Bunu yapın:
Aşağıdaki maddelerin tüm satırlarını birebir aynı biçimde yeniden yazın, ancak resimleri yanıtınıza almayın.

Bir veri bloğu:
★ ★ ★
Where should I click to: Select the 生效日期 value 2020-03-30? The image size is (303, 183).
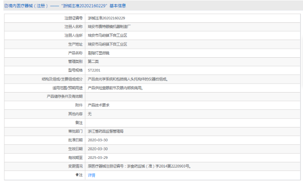pos(97,149)
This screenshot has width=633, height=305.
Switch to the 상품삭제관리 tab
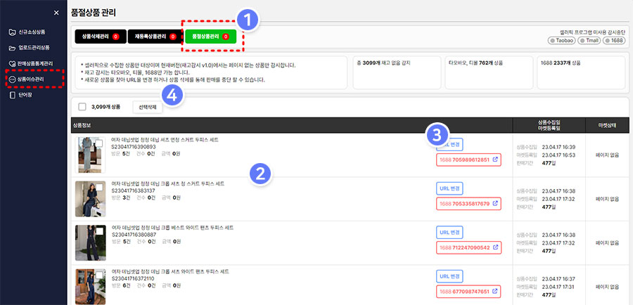click(99, 36)
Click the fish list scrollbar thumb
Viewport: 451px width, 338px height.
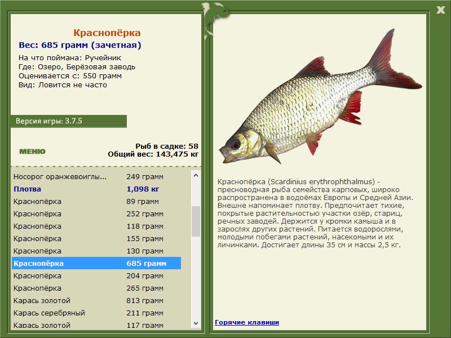[196, 221]

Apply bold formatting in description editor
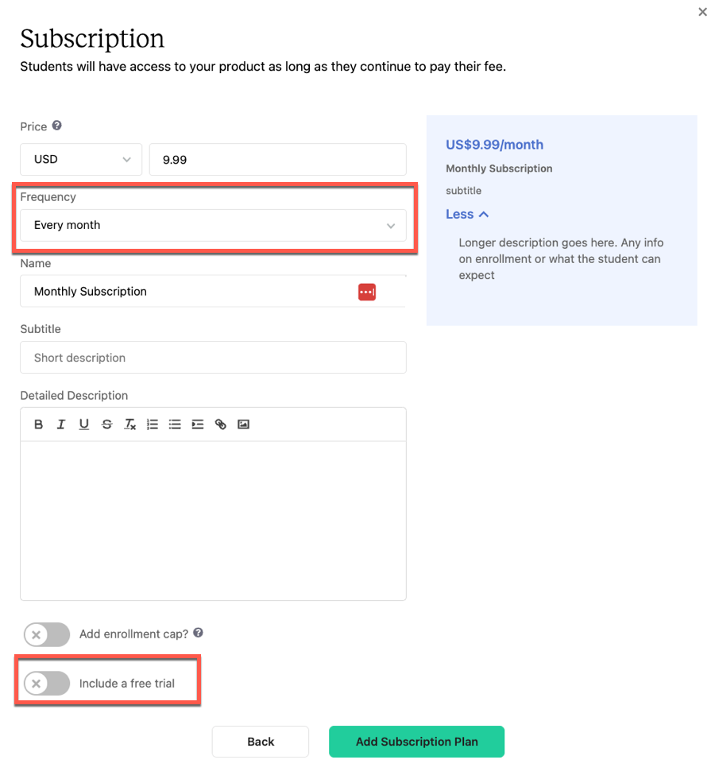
★ ★ ★
Görevin yanıtı:
Where should I click to: Select the 生效日期 value 2020-03-30? The image size is (303, 183).
pos(97,149)
This screenshot has width=633, height=305.
Switch to the 상품삭제관리 tab
click(99, 36)
Click the fish list scrollbar thumb
Viewport: 451px width, 338px height.
[196, 221]

Apply bold formatting in description editor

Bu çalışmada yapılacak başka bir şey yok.